The national priority program “Spin Caloric Transport” (SpinCaT) funded by the German Research Foundation (DFG) was established to investigate ways to generate magnetic currents using differences in temperature and analyze their prospective future use to save energy in nanoelectronics.
Dr Timo Kuschel together with the PhD student Panagiota Bougiatioti and Dr Oliver Reimer (from right to left). (Image credit: Bielefeld University)
The Faculty of Physics of the
Bielefeld University worked on seven projects in the program, which was launched in 2011 and has been successfully completed now. Dr Timo Kuschel and Professor Dr Günter Reiss and their research group realized further advancements in three projects.
Each electron has its own angular momentum, and it turns on its own axis. In physics, this property is known by the technical term “spin.” The electron spins make electrons function as magnets. Yet, the most unique fact is that even while maintaining their position, by not moving, electrons have the ability to pass on their spin to adjacent electrons. This process, which is similar to a chain reaction, where a spin is magnetically passed on as information is known as the spin current. It can be produced using differences in temperature at two ends of an electronic component. In contrast to the normal electricity, the benefit of spin current is that it does not generate any additional heat, thus saving more energy.
A major portion of the heat produced by electronic machines, such as computers, goes unused. In fact, a considerable amount of energy is usually required to cool the machines. A research team led by the Bielefeld physicists Dr Timo Kuschel and Professor Dr Günter Reiss used the DFG priority program SpinCaT to investigate ways to generate, manipulate, and detect spin currents.
This will enable us to use wasted heat for new types of data storage along with other computer components based on spin current and thereby help to save energy.
Dr Timo Kuschel
In collaboration with national and international universities, Dr Timo Kuschel, Dr Oliver Reimer, and the PhD student Panagiota Bougiatioti recently realized three advancements in fundamental research on spin caloritronics.
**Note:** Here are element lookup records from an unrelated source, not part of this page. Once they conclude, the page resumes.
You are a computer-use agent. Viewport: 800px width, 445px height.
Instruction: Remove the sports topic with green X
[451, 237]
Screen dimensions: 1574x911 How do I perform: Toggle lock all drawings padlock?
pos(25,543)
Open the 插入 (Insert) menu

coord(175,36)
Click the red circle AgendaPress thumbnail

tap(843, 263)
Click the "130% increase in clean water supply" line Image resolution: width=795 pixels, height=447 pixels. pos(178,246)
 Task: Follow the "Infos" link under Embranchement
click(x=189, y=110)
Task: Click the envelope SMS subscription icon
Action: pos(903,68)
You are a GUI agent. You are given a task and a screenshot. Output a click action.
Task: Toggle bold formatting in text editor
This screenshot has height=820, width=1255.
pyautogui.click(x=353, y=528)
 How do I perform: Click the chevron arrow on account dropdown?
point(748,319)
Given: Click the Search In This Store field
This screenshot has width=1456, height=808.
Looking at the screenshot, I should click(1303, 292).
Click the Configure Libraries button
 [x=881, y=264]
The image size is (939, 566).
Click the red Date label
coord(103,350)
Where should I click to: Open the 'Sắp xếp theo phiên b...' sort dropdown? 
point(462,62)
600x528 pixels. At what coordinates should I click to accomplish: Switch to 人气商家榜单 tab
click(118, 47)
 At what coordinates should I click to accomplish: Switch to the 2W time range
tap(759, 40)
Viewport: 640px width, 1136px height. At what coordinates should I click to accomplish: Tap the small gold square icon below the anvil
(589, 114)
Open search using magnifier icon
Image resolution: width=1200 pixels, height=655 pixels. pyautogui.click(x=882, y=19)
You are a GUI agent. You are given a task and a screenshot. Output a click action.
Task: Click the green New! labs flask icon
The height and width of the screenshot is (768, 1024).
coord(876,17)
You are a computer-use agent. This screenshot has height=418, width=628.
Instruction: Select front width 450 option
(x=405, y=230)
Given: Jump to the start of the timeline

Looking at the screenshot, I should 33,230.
Confirmation of Spin Currents
Kuschel stated that confirming whether a spin current is generated in a particular material is not simple. “
In some materials, it cannot be shown unequivocally, because other effects such as classical thermoelectric effects are automatically detected as well.” At present, Panagiota Bougiatioti, the Bielefeld PhD student, has successfully devised a technique for such materials, filtering out and isolating parasitic effects from the effect that generates the spin current. This allows researchers to determine unambiguously if a spin current is generated in a particular material. The project team also included scientists from Osnabrück University and the European Synchrotron Radiation Facility (ESRF) in Grenoble. The outcomes of the study have been reported in the Physical Review Letters journal.
Spin Current in Space
Spin current shifts along the path of a difference in temperature: for instance, a magnetic signal is transmitted from hot to cold. Dr Oliver Reimer, who obtained his doctorate from Bielefeld University’s Faculty of Physics, was successful in developing an innovative system with the ability to produce differences in temperature on a small scale of length and in particular spatial directions. This enabled spin currents to be induced, which vary spatially in a material — earlier, this was feasible in only one direction — and to investigate innovative types of effect that are based on the direction taken by a spin current. The Bielefeld project team performed this study in collaboration with the University of Regensburg. Reimer has presented the outcomes of the project as the first author in the
Nature journal Scientific Reports.
Spin Current in Time
In another project, Dr Timo Kuschel worked with Dr Johannes Kimling from the University of Illinois in the United States and used very short timescales to evaluate the time taken for a spin current to occur. With the assistance of sophisticated laser technology, the researchers constantly repeated their experiment while changing the time between the generation and the occurrence of a spin current: what is the time span of the spin current after 1, 10, or 25 picoseconds? The paper by the international project team has been published in the
Physical Review Letters journal.
Dr Timo Kuschel and Professor D. Günter Reiss are looking forward to continuing their study in the field of spin caloritronics, “
This field has already exerted a strong influence on basic research, but is still in its infancy when it comes to applications. Therefore, the next step will be to transfer basic knowledge in physics to technical applications.”
In 2008, researchers at Tohoku University in Japan established the foundation for studies in spin caloritronics. In the initial funding period of the priority program, the Bielefeld research group organized by the physicists Professor Dr Günter Reiss, Dr Timo Kuschel, Privatdozent (senior lecturer) Dr Andy Thomas, and Dr Jan-Michael Schmalhorst performed three projects on material and measurement problems in the thermal generation of spin currents. In 2014, the Faculty of Physics of Bielefeld University extended its contribution in the DFG program and was granted 800,000 euros for four projects. For the studies in the SpinCaT projects, researchers at Bielefeld collaborated with a number of work groups, including ones from Munich, Braunschweig, Greifswald, Alabama (United States), and Sendai (Japan).